**Directions:**
Restate the listing below exactly, images excluded.

**Provided records:**
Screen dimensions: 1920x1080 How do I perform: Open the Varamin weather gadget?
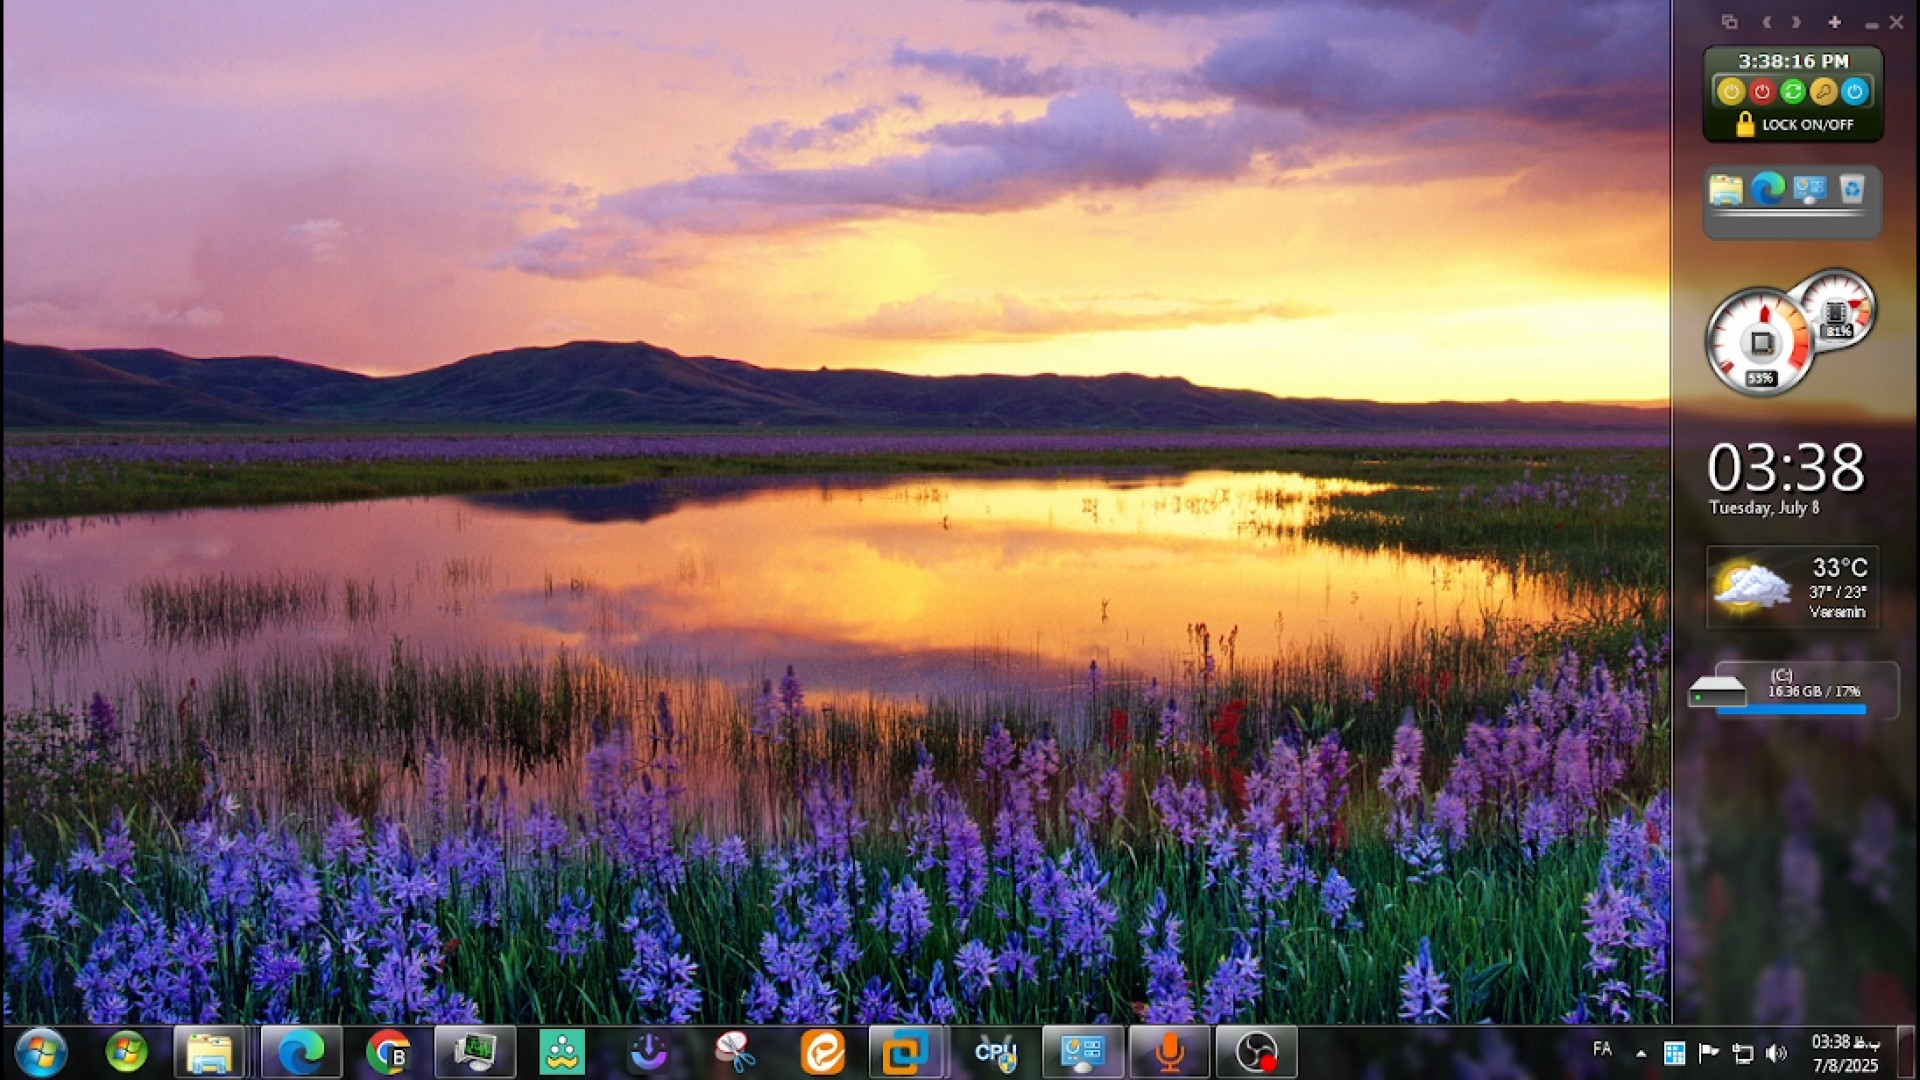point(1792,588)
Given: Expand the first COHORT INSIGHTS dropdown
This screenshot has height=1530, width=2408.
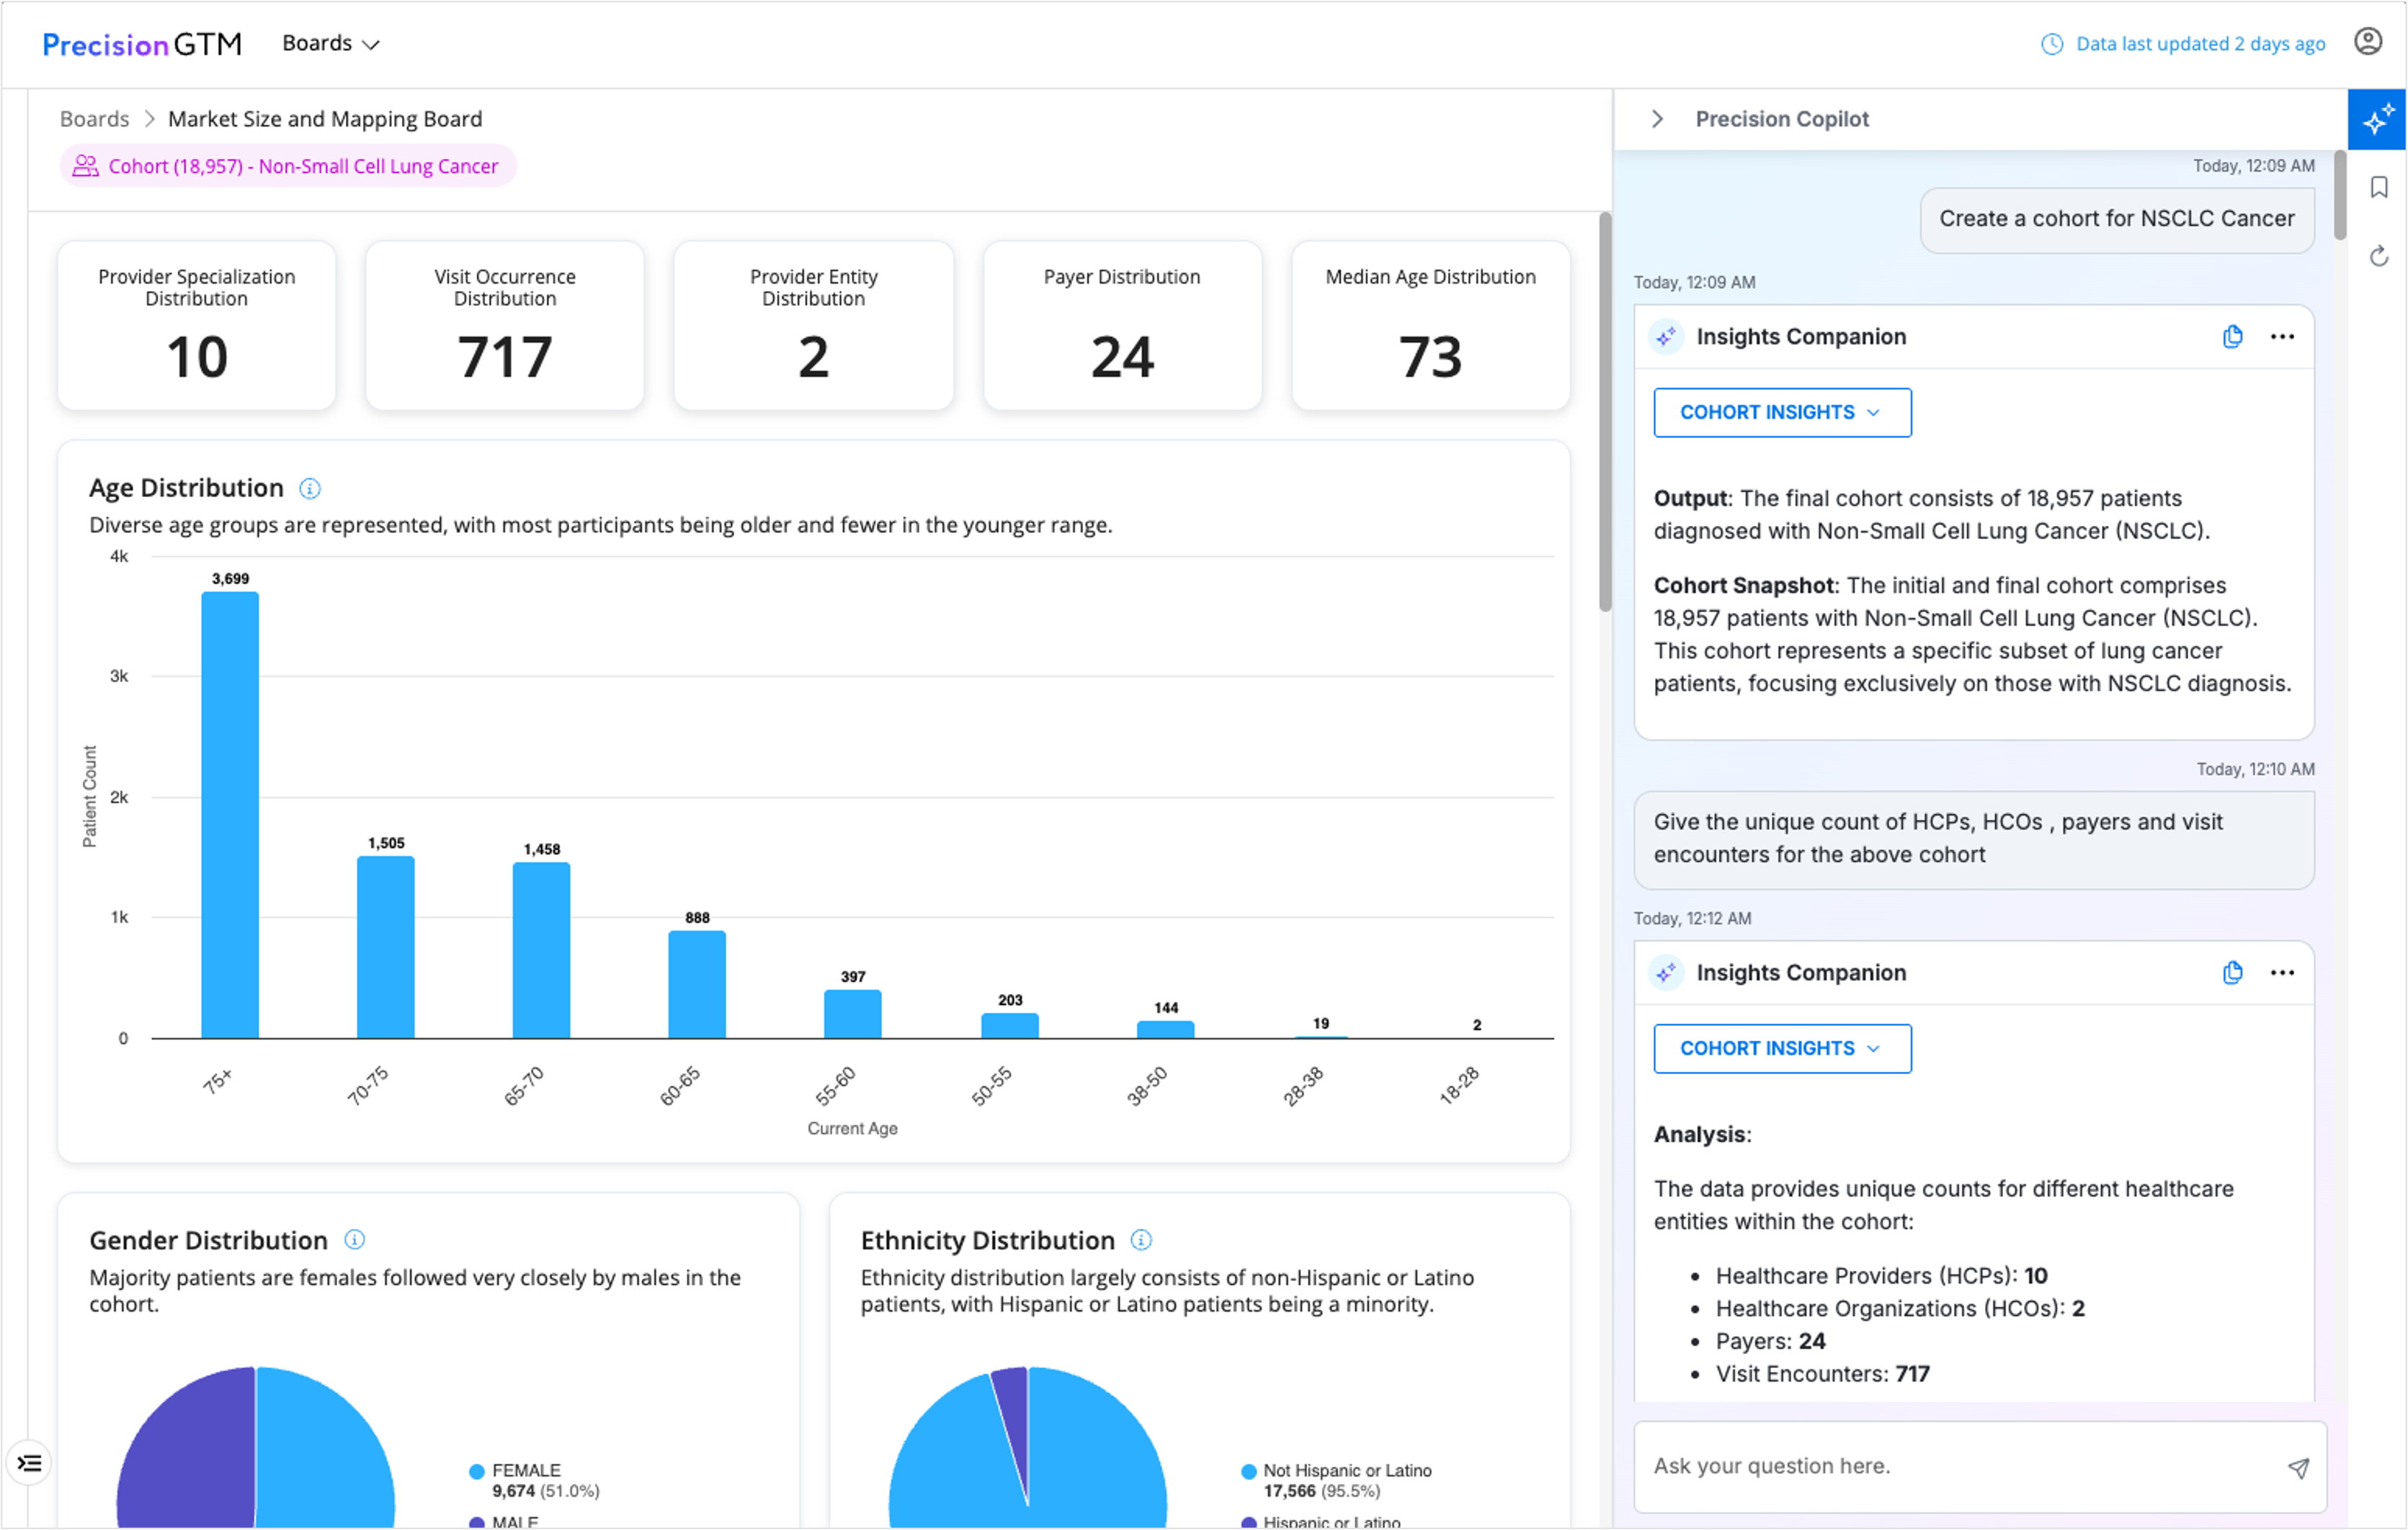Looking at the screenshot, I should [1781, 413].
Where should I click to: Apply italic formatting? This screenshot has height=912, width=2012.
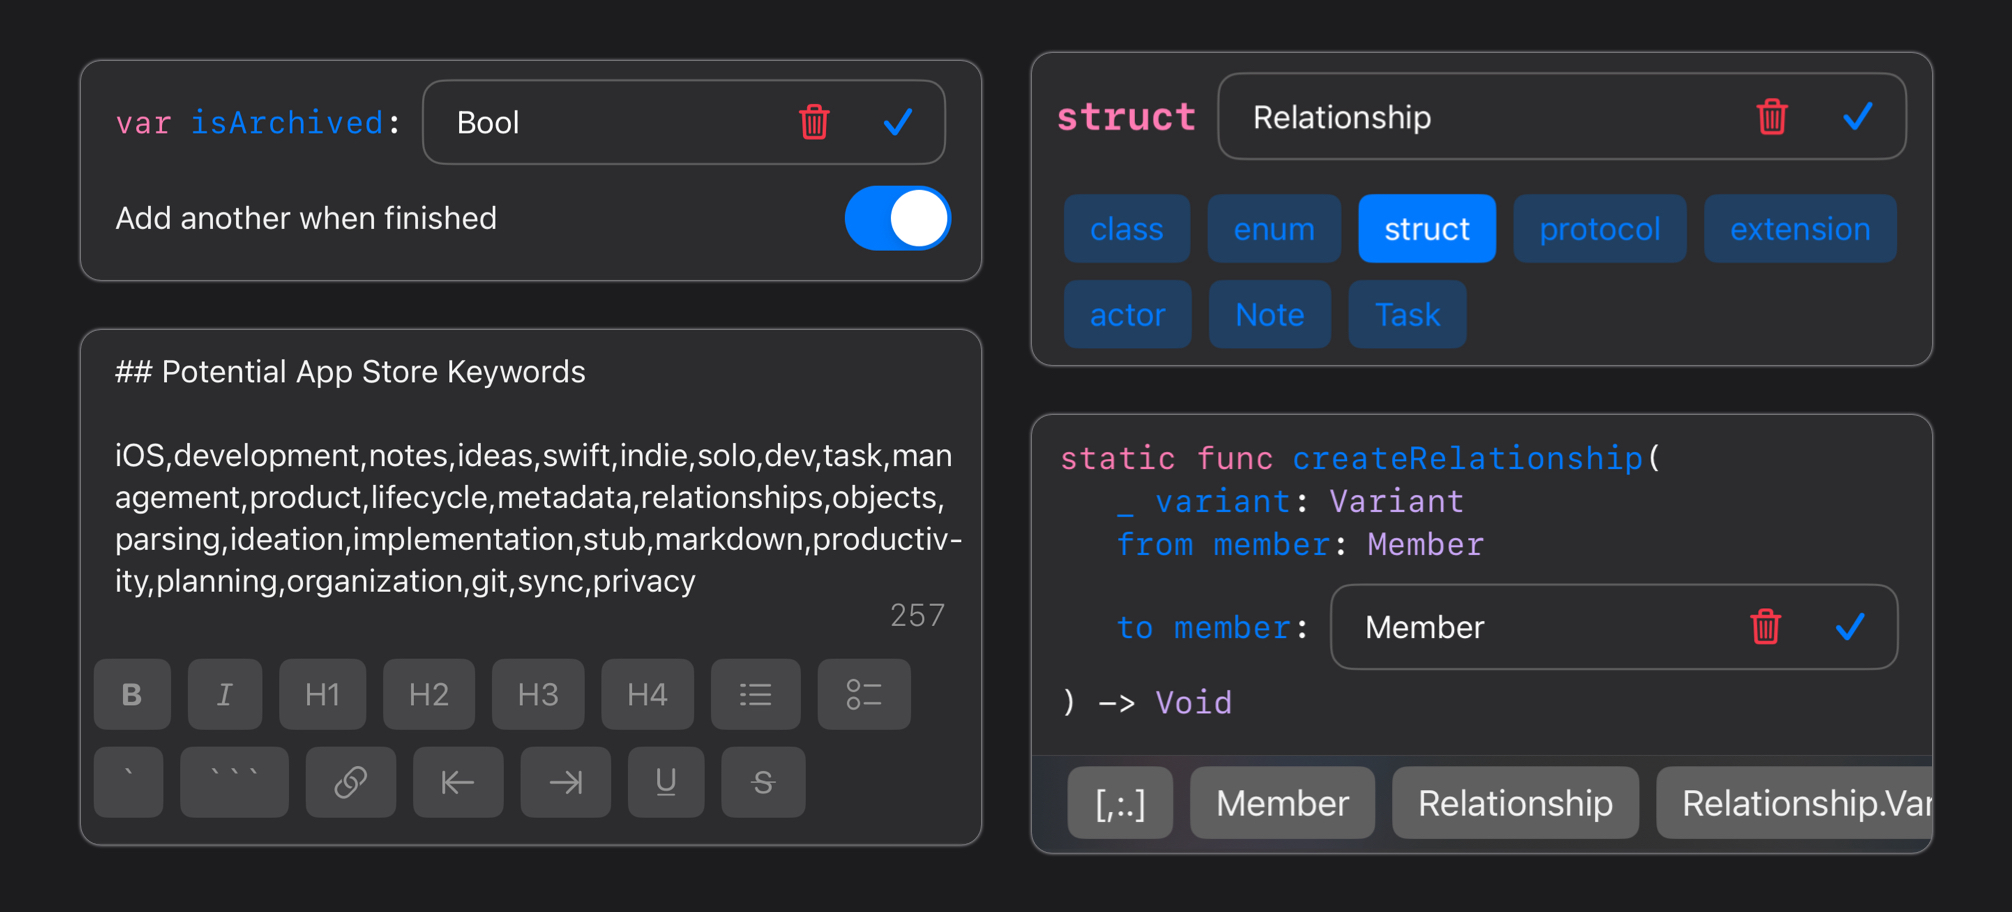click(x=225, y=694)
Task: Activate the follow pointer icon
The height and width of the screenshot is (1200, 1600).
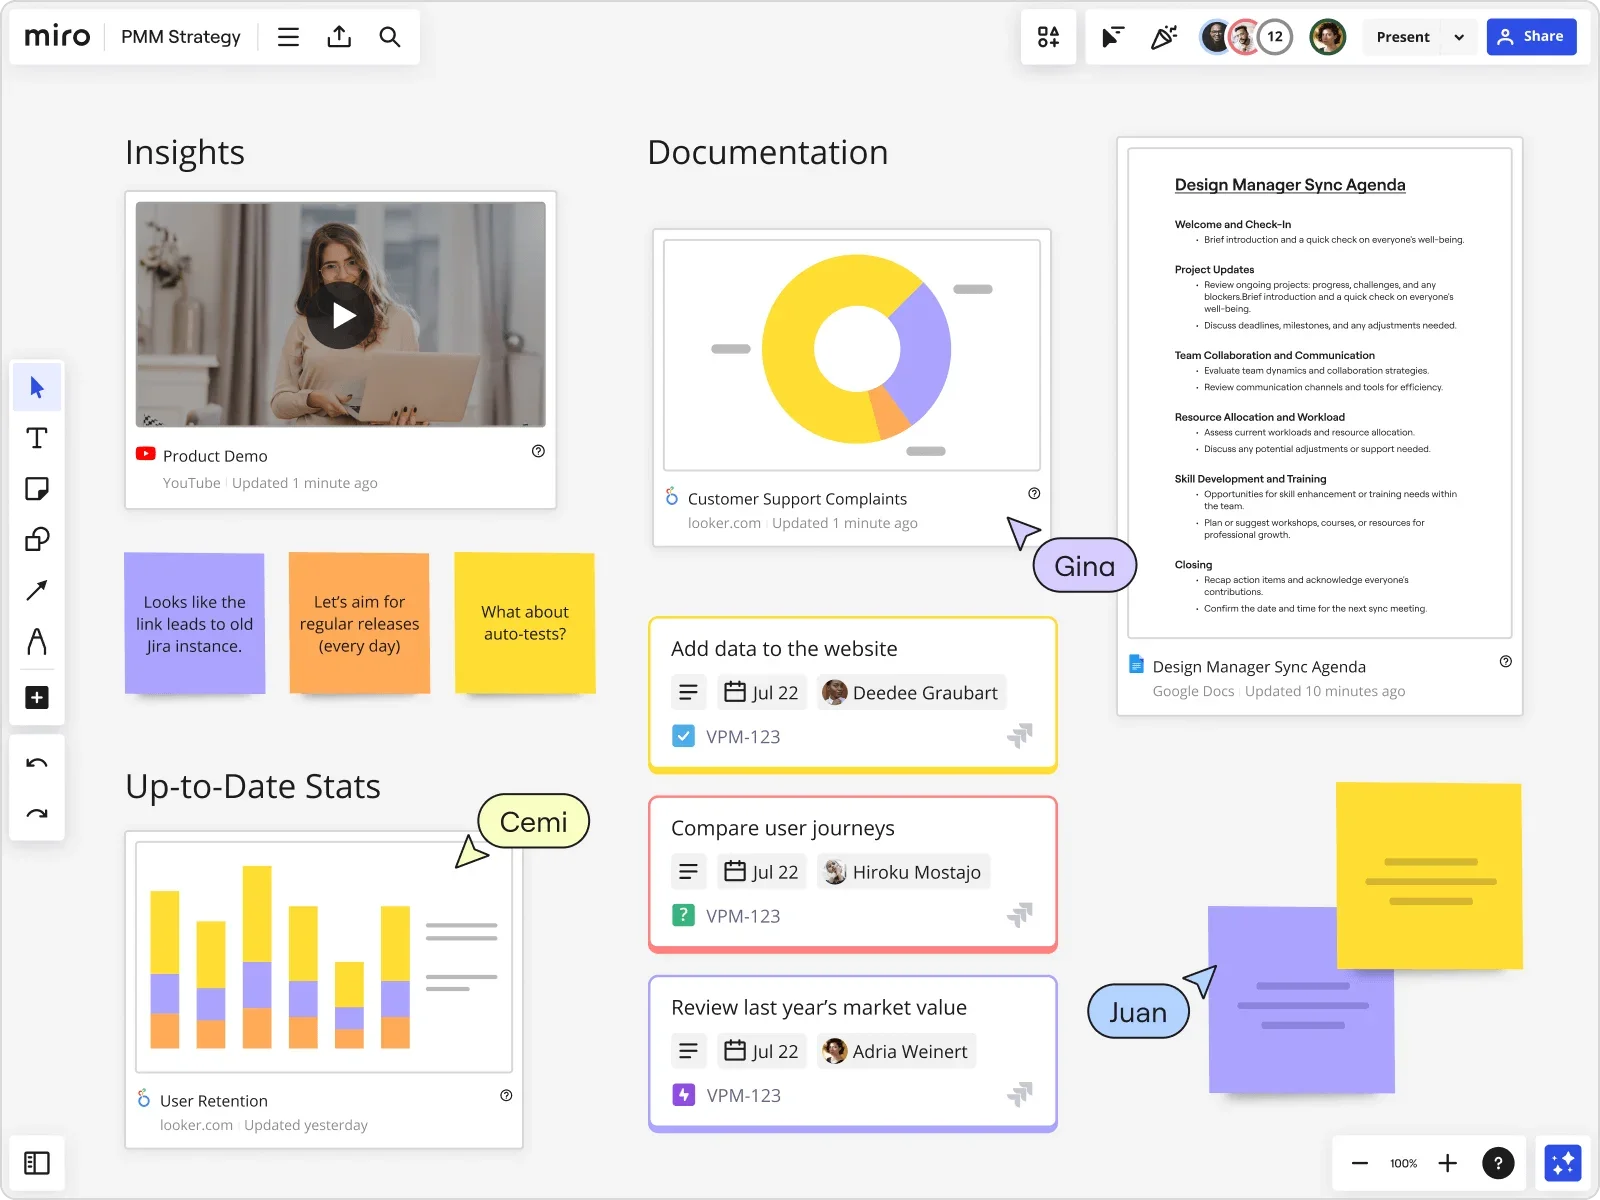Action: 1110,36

**Expected answer:**
Screen dimensions: 1920x1080 How do I perform: Open the Varamin weather gadget?
point(1792,588)
Given: Expand the first COHORT INSIGHTS dropdown
This screenshot has height=1530, width=2408.
Looking at the screenshot, I should [1781, 413].
Where should I click to: Apply italic formatting? This screenshot has height=912, width=2012.
click(x=225, y=694)
Task: Activate the follow pointer icon
The height and width of the screenshot is (1200, 1600).
Action: 1110,36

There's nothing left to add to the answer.